┌────────

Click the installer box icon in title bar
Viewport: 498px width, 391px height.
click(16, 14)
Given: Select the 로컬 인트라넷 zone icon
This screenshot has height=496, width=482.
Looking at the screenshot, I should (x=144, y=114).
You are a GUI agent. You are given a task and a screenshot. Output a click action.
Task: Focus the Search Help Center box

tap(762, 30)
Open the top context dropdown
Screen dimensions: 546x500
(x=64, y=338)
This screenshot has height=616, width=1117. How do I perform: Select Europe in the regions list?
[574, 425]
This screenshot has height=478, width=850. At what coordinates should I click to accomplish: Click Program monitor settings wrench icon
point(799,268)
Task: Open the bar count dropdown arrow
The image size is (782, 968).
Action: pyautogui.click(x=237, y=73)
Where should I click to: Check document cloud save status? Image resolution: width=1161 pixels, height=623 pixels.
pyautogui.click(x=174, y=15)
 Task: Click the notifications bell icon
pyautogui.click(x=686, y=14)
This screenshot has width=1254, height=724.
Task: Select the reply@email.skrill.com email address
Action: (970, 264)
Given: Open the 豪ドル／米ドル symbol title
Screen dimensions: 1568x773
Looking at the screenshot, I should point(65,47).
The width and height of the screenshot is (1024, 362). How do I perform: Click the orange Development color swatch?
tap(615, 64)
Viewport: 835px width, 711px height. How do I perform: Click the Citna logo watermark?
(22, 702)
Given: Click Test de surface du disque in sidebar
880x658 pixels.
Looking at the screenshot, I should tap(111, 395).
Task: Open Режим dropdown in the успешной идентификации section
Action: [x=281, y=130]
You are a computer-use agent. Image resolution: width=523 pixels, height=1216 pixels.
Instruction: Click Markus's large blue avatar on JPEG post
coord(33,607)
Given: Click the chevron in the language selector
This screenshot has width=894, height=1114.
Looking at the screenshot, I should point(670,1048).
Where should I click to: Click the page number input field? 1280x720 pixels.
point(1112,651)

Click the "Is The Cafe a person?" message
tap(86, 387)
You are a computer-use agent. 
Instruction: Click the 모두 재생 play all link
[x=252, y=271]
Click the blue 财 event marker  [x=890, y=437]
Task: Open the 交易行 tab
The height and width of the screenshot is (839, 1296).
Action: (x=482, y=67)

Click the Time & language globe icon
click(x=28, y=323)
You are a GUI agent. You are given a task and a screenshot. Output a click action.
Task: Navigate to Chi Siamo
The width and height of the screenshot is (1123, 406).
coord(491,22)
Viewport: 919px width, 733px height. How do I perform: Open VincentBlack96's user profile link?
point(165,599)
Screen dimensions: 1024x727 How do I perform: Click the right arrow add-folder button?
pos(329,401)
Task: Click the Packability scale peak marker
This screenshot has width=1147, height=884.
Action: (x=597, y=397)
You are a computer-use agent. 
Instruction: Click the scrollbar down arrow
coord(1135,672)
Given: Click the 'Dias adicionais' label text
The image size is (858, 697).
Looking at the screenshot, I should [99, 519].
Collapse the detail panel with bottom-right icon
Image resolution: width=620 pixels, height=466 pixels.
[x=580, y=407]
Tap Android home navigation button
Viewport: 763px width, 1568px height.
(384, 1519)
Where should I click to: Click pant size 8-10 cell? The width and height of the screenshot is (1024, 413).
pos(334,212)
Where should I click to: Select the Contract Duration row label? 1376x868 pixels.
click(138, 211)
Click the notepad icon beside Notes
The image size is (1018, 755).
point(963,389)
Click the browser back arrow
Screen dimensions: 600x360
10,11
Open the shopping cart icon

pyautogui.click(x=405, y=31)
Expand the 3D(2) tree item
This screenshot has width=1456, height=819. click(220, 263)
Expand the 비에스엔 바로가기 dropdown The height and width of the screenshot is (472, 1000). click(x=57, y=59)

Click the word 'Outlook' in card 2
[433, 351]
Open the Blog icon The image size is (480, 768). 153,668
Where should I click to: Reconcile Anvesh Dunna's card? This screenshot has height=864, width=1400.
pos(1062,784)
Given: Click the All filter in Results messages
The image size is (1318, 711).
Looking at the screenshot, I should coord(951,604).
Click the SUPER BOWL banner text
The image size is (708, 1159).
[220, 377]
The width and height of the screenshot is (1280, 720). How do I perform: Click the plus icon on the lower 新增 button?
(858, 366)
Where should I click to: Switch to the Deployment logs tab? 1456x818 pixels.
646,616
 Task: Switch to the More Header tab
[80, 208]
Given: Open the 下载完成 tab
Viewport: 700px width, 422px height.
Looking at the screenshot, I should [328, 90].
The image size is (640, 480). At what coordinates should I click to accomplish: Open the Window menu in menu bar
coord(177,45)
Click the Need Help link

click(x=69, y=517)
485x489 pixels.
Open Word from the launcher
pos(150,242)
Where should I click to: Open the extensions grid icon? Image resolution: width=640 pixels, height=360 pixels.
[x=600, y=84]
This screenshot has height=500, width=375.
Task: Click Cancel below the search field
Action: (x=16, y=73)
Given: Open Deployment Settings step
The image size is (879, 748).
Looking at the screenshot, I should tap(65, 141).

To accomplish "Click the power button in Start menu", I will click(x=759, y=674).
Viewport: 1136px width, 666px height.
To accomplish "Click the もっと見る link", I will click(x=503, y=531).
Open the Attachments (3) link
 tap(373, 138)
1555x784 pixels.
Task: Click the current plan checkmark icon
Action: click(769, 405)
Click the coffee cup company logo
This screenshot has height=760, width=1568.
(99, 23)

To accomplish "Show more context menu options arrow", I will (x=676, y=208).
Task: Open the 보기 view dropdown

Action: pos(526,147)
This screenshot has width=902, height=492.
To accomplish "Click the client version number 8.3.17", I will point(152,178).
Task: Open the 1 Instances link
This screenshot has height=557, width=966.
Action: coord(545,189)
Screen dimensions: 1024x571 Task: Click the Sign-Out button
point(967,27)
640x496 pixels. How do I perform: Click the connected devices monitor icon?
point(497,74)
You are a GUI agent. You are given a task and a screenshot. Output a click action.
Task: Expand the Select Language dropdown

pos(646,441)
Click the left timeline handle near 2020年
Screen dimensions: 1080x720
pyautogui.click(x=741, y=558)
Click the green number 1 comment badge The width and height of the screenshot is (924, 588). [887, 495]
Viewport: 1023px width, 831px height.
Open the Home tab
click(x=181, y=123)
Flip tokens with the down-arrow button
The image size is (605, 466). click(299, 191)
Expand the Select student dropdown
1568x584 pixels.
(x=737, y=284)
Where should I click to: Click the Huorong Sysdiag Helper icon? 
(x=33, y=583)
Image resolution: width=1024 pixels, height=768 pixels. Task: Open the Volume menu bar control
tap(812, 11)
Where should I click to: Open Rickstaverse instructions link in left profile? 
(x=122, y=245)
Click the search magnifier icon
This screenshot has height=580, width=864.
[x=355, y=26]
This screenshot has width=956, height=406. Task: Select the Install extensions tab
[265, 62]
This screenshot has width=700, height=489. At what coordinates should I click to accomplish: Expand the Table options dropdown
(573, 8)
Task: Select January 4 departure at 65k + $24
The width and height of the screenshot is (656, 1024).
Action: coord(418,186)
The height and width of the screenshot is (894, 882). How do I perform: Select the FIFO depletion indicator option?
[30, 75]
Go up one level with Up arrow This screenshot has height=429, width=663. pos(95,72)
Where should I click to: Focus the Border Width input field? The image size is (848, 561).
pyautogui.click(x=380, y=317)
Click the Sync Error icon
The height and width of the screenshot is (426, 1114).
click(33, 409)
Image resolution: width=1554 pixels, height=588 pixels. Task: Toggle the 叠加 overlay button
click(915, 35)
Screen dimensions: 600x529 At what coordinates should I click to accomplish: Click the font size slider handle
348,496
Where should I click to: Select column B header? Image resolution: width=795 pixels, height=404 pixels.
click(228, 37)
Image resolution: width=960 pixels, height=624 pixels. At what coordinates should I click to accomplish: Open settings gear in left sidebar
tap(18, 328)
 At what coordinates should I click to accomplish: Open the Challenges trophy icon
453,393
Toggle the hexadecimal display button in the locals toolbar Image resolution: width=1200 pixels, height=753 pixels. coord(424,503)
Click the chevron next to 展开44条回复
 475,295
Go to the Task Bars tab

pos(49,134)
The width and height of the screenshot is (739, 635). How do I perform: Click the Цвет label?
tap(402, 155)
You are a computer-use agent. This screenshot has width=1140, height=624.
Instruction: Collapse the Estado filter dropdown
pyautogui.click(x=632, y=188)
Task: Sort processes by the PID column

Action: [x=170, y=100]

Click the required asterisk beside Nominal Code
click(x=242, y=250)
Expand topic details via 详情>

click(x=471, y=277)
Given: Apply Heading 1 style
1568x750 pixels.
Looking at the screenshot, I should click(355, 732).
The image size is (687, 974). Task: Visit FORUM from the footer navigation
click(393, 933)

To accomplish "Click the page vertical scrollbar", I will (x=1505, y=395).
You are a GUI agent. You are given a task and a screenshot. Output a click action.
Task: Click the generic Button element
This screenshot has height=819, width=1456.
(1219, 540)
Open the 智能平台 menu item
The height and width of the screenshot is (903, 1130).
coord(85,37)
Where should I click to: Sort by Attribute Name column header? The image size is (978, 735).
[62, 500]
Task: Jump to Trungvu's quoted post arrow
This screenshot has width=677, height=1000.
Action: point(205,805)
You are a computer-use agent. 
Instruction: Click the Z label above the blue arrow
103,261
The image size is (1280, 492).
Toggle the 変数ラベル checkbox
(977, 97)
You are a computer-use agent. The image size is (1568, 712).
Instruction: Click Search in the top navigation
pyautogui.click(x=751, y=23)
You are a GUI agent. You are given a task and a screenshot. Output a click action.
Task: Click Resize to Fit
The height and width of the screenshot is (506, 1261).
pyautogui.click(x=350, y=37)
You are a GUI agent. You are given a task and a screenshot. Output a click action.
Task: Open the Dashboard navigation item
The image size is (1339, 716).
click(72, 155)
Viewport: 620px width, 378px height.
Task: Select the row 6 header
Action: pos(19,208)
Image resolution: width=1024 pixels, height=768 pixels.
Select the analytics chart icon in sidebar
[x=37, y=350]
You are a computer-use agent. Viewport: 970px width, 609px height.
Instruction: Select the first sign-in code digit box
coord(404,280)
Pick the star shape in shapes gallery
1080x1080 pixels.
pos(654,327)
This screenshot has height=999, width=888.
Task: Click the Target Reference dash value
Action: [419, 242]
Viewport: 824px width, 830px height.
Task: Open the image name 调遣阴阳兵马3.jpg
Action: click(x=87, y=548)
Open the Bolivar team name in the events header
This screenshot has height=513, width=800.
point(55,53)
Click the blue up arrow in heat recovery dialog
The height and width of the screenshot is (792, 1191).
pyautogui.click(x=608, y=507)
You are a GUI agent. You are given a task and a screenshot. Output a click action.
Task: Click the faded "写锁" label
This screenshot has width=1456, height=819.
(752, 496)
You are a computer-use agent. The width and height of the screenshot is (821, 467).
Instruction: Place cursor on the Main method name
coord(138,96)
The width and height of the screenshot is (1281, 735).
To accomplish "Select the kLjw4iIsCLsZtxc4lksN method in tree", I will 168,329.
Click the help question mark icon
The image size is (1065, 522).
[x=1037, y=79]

└────────

■ REQUIRED ACTION ■
Tally the lines of the material that hold the word "marker", and state only that tally.

■ SOLUTION ■
2